4 cool Kubernetes tools for mastering clusters
Source – infoworld.com
Kubernetes, the cluster manager for containerized workloads, is a hit. With the Big K doing the heavy lifting in load balancing and job management, you can turn your attention to other matters.
But like nearly every open source project, it’s a work in progress, and almost everyone who works with Kubernetes will find shortcomings, rough spots, and annoyances. Here are four projects that lighten the load that comes with administering a Kubernetes cluster.
A key part of the Kubernetes success story is its uptake with IT brands other than Google. Cloud storage firm Box has picked up on Kubernetes and open-sourced some of the bits it’s used to aid with its internal deployment; kube-applier is one such project.
Kube-applier, which runs as a Kubernetes service, takes a set of declarative configuration files for a Kubernetes cluster, as hosted in a Git repository, and applies them continuously to the pods in the cluster. Whenever any changes take place to the definition files, they’re automatically pulled from their repo and applied to the pods in question.
The changes can also be applied on a schedule or on demand. Kube-applier logs its behavior each time it runs, and it provides Prometheus-compatible metrics so that you’re not in the dark about how it might affect cluster behavior.
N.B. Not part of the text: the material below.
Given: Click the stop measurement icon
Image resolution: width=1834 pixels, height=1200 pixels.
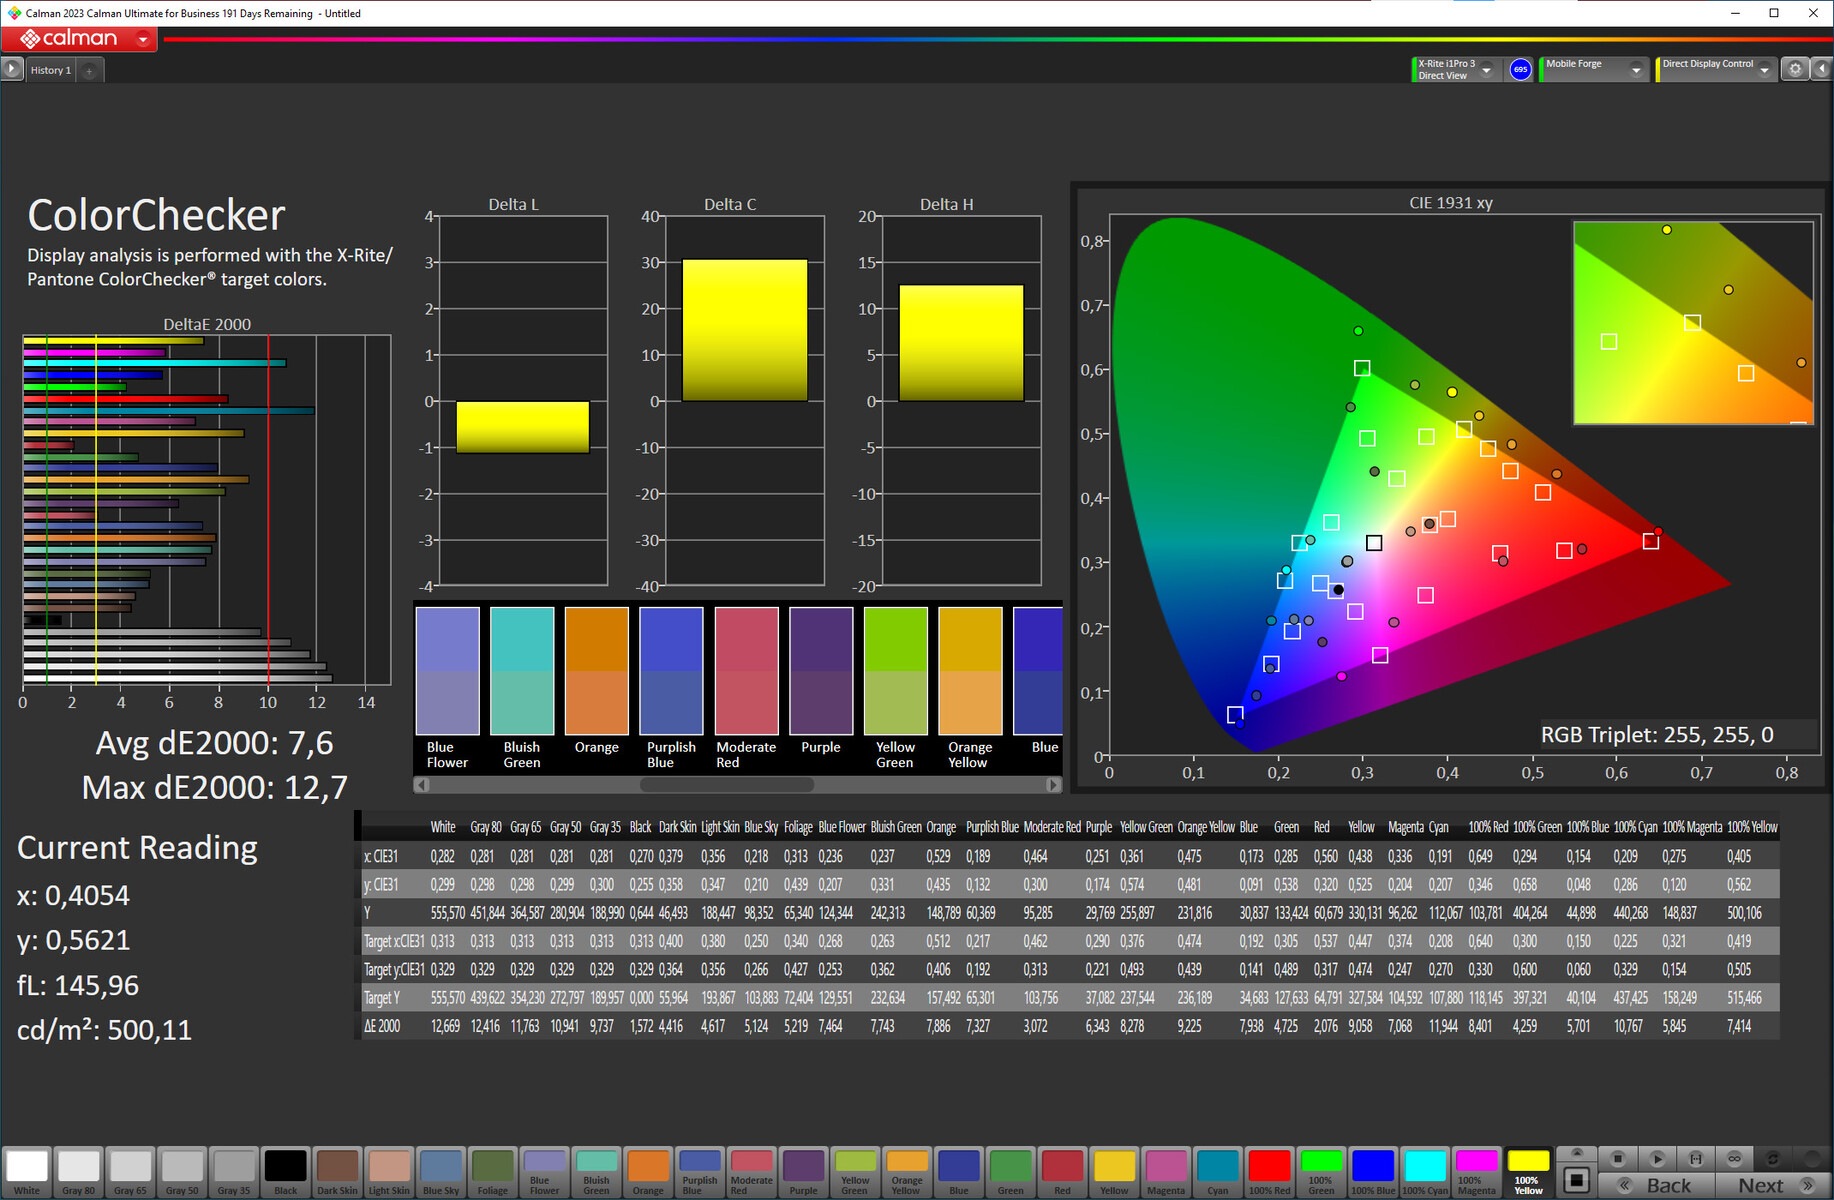Looking at the screenshot, I should tap(1617, 1158).
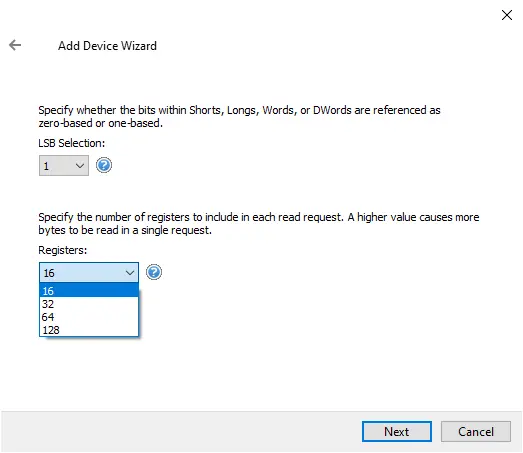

Sometimes the simplest tools are the most useful. Written in Python, Kubetop lists all currently running nodes, all pods on those nodes, and all containers in those pods, along with CPU and memory utilization for each, similar to the Unix/Linux
top command. It shouldn’t be used as a substitute for more elaborate logging or reporting tools—the information it generates is too terse—but sometimes brevity and at-a-glance reporting for a Kubernetes cluster are the order of the day.
If you simply need to know quickly what’s burning up your cluster and you’re at a command line, this is a handy option. Kubernetes’ kubectl has a similar function, but Kubetop’s output is formatted more neatly.
Kubernetes has the concept of a “context” for referring to discrete clusters with different configuration data. Switching between them with the stock kubectl command-line tool can be verbose and clumsy, so third parties have come up with methods for toggling contexts in a flash.
A simple shell script, Kubectx lets you assign short names to Kubernetes contexts and switch between them by using the short name. Pass a dash (-) to kubectx, and you’ll be toggled back to whatever the previous context was without having to remember the name. The script also supports tab-completion for names, so you don’t have to dig out long names and retype them manually.
K8senv, another shell script, is much simpler, but also far less powerful. It doesn’t have the ability to flip between the current and last context, for instance.
If you want to spin up a local, single-node instance of Kubernetes for testing, there’s a good default for that provided by Kubernetes: Minikube. But for those who want to spin up multinode clusters for testing and developing Kubernetes itself, there’s another option: Mirantis’ kubeadm-dind-cluster (KDC).
KDC works by using Kubernetes’ kubeadm app to launch a cluster made of Docker containers rather than VMs. This allows for faster restarts of the cluster when you’re working on Kubernetes, so you can more quickly see the effects of any code changes. It’s also possible to use KDC in a continuous integration environment “without having issues with nested virtualization.” KDC runs cross-platform—Linux, MacOS, Windows —and doesn’t require a Go installation, since it uses Dockerized builds of Kubernetes.